Problem to work on: Repeat the records exactly as given. Do not include the pictures.

Source records:

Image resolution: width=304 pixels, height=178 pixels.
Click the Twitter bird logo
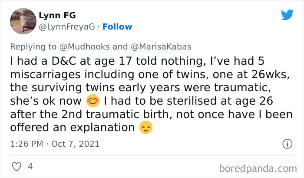(x=287, y=14)
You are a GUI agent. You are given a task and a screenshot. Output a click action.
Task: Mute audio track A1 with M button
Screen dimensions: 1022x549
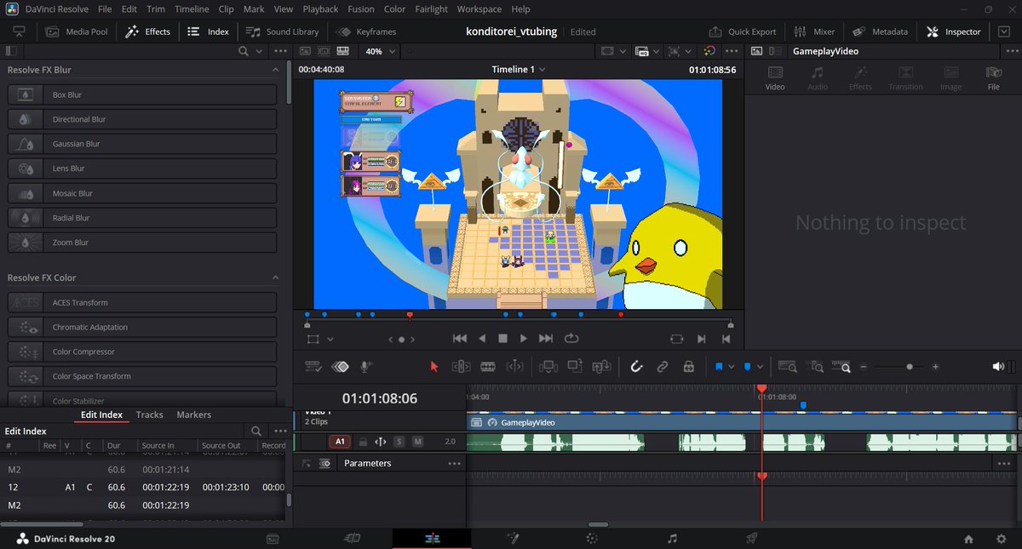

Task result:
Image resolution: width=304 pixels, height=178 pixels.
Click the Twitter bird logo
(x=287, y=14)
You are a GUI agent. You are given a task and a screenshot. Output a click action.
Task: Mute audio track A1 with M button
Screen dimensions: 1022x549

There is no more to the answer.